On fait ce qu’on veut, on est libre de dire ce qu’on veut. C’est la démocratie, c’est le droit, c’est tout ce que nous connaissons à Ouagadougou. Mais allez voir des enfants qui ont la peau sur les os, des vieillards qui meurent de faim. Allez voir ces femmes qui ne peuvent plus allaiter parce qu’elles n’ont plus de lait dans les seins. Allez les voir, ne faisons pas semblant. Si nos journalistes n’ont pas le courage d’aller sur le terrain et vous ramener ce genre d’images parce qu’on veut laver l’image du Burkina, je vous dis que c’est faux. Ces images existent. Quand je vous dis que des gens mangent des feuilles, si quelqu’un le conteste, je l’amène demain pour voir. Cela continue. Nous avons pu ravitailler certains villages, mais d’autres pas encore. Qu’un civil ne daigne soutenir avec des camions pour qu’on puisse être solidaires vis-à-vis de ces populations, c’est quelle intégrité ? C’est quoi l’intégrité ? C’est quoi le Burkina Faso ? C’est cela qui nous a révoltés et nous sommes toujours révoltés. Tant qu’on ne va pas soigner les maux de ce pays, on sera toujours révoltés. Pour l’instant, dans l’armée, on a pu avoir quelques camions et transporter les vivres avec nos propres moyens. Même si on a loué d’autres camions pour compléter. Même dans cette location, j’ai vu qu’il n’y a aucune pitié. Des citoyens savaient que c’est pour aller là-bas et ils sont restés sur leurs tarifs. C’est pour dire que la solidarité a disparu du Burkina. Ayez pitié des gens, ayez pitié de la jeunesse, ayez pitié des enfants. Qu’ont-ils fait, ces villageois ?

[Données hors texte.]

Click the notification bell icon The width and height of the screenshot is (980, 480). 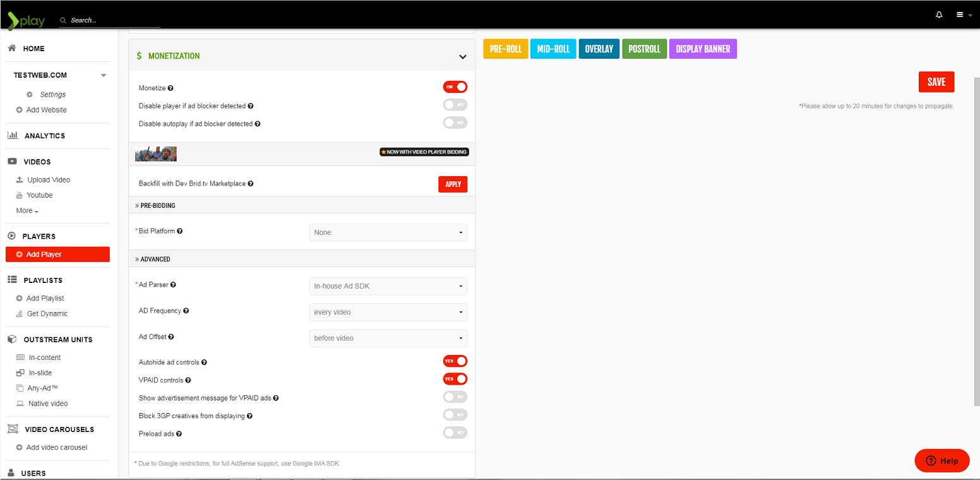[x=938, y=14]
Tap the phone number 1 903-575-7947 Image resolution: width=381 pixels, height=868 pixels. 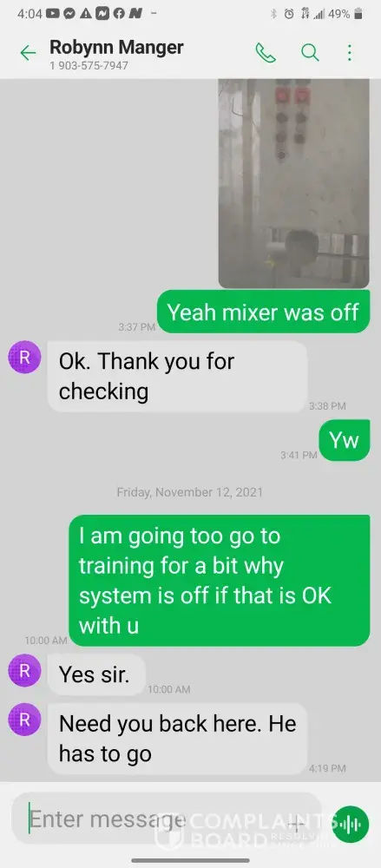89,66
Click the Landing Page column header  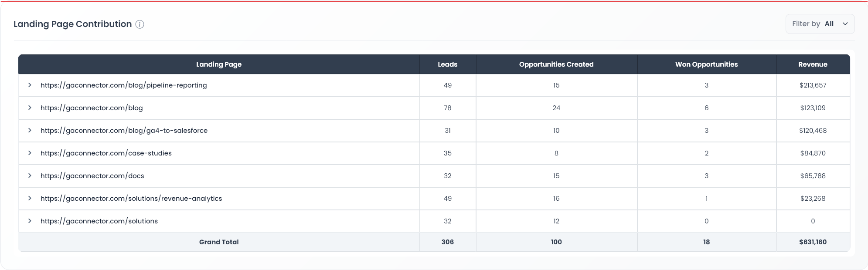coord(218,64)
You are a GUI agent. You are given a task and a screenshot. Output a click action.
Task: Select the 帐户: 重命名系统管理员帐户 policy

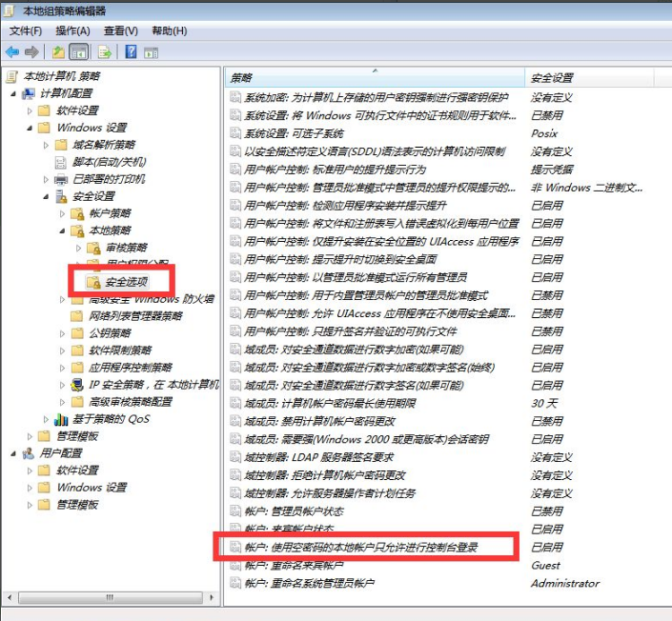tap(309, 583)
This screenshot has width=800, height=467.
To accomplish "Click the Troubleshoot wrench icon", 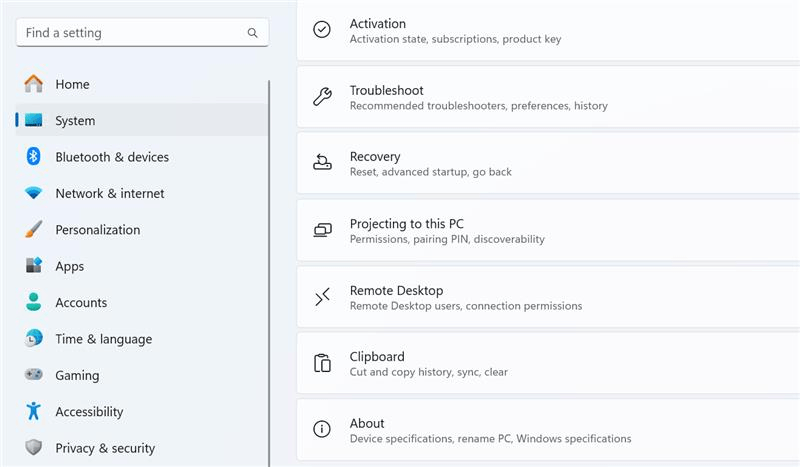I will [x=322, y=97].
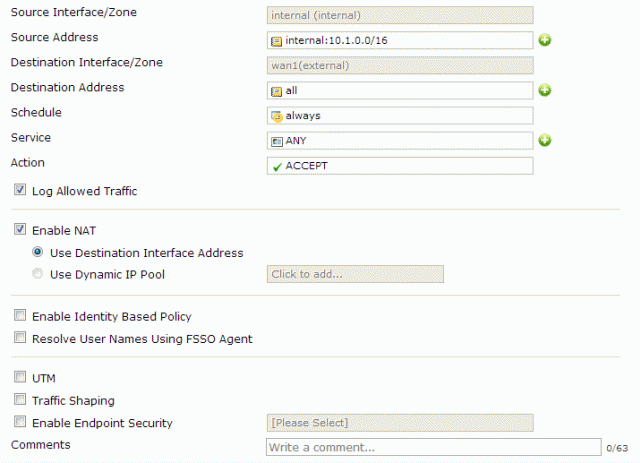The image size is (640, 463).
Task: Open the Action dropdown showing ACCEPT
Action: tap(399, 166)
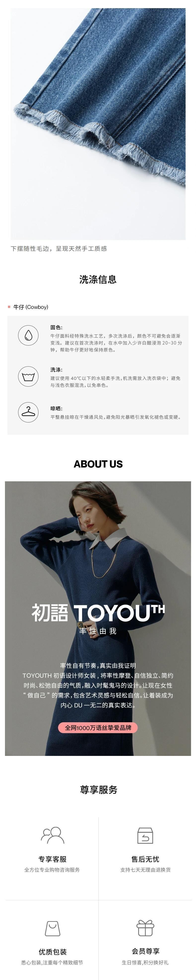The image size is (196, 980).
Task: Click the 会员尊享 label text
Action: [145, 951]
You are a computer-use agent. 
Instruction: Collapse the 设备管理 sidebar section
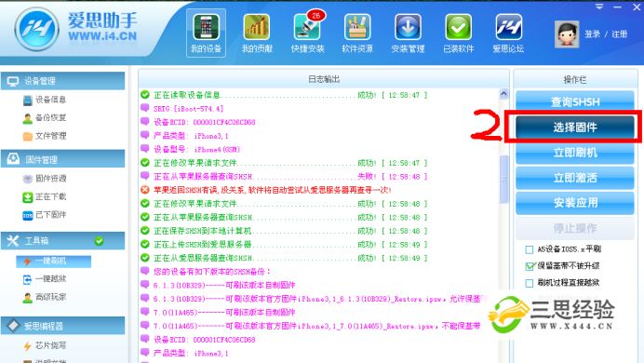tap(63, 81)
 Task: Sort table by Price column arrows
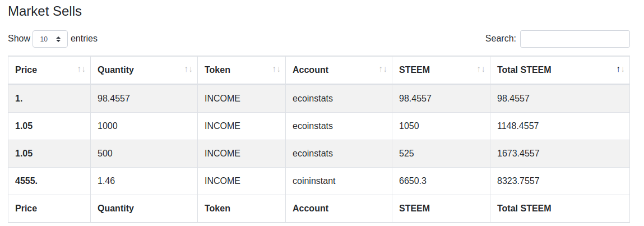point(81,70)
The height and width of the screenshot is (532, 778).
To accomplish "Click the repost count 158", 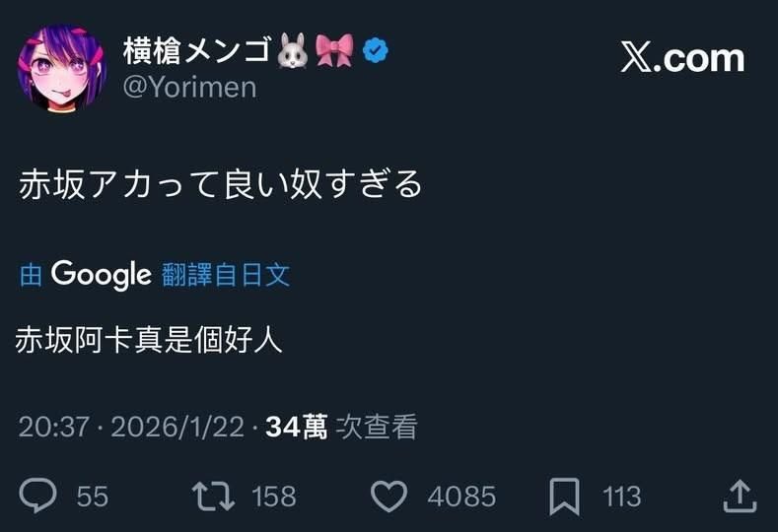I will [273, 497].
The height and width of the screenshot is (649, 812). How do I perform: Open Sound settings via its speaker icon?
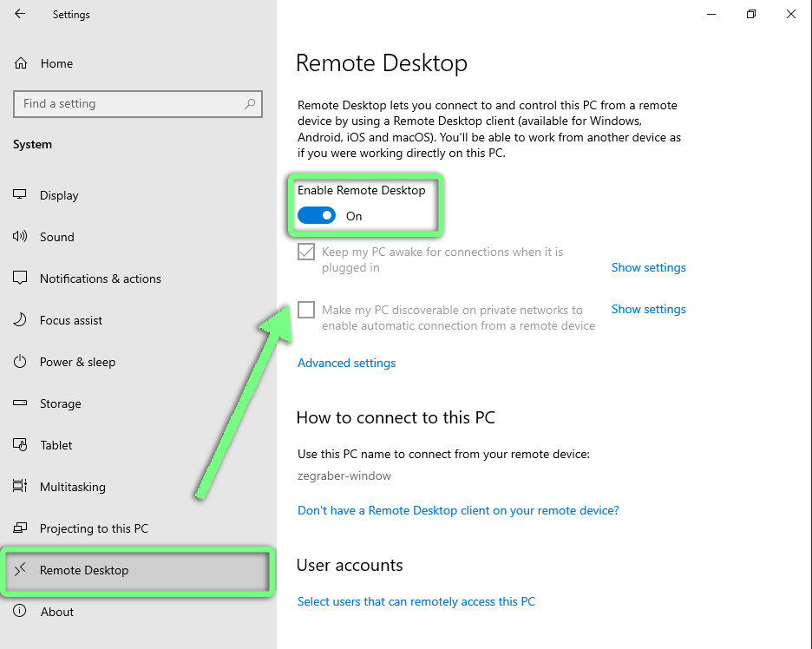tap(19, 237)
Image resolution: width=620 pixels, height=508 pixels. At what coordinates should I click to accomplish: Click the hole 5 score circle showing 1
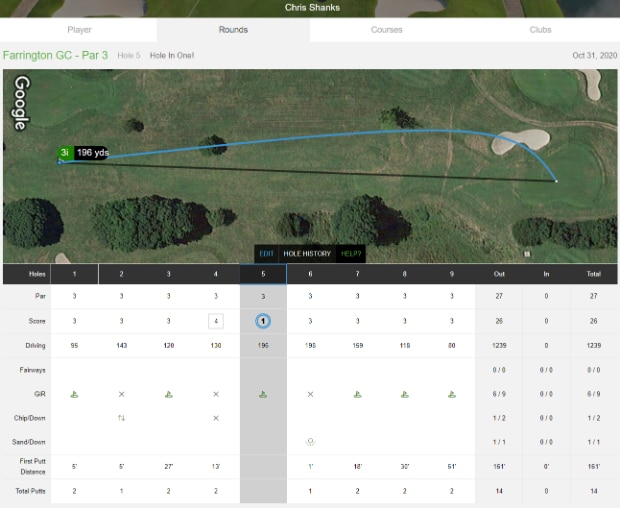tap(263, 321)
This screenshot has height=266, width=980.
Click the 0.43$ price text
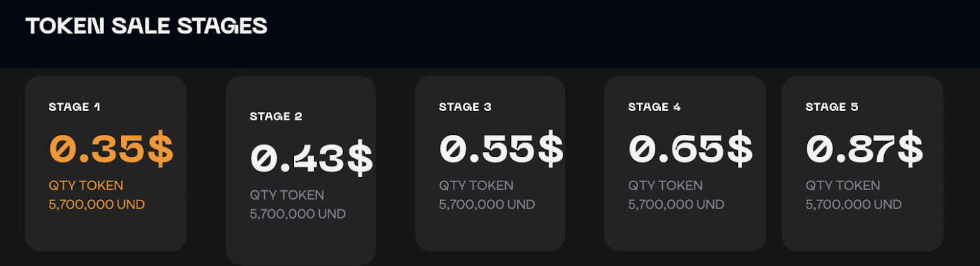tap(312, 159)
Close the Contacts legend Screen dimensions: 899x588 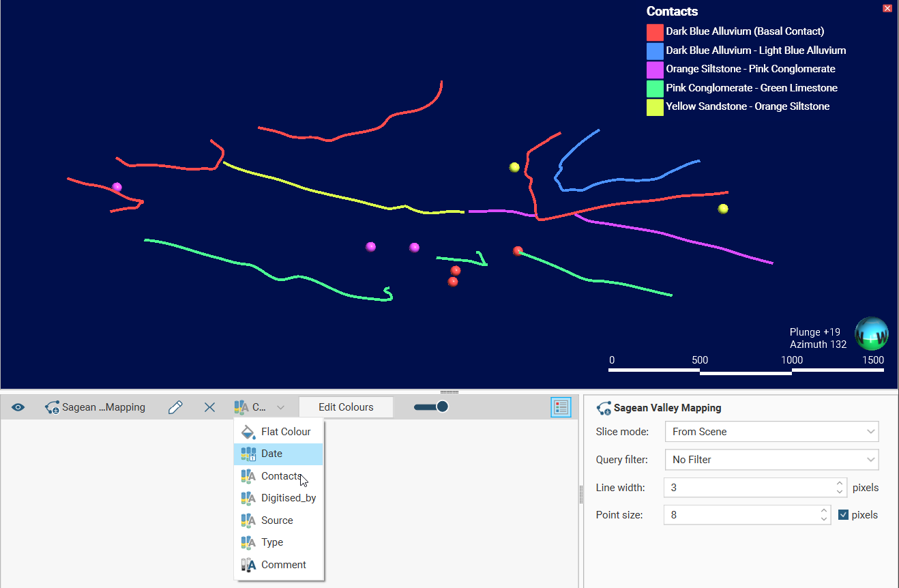pyautogui.click(x=887, y=8)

Quand le soleil se couche, ils se retrouvent dans les grottes et le matin, ils se pointent pour voir si tout va bien avant de se déplacer. Ils dorment dans la brousse. On ne vous dit pas ces vérités, or c’est la réalité du Burkina. On ne voit que nos villes, nous sommes responsables de ce qui nous arrive. Et nous serons entièrement responsables de ce qui va suivre. Soit ce sera bon, soit ce sera mauvais. Cela dépendra de nos comportements dans le futur. Chacun doit donner le meilleur de soi-même. Je pense qu’on peut arriver, je suis optimiste, j’ai foi. Et Inch Allah, on va y arriver. »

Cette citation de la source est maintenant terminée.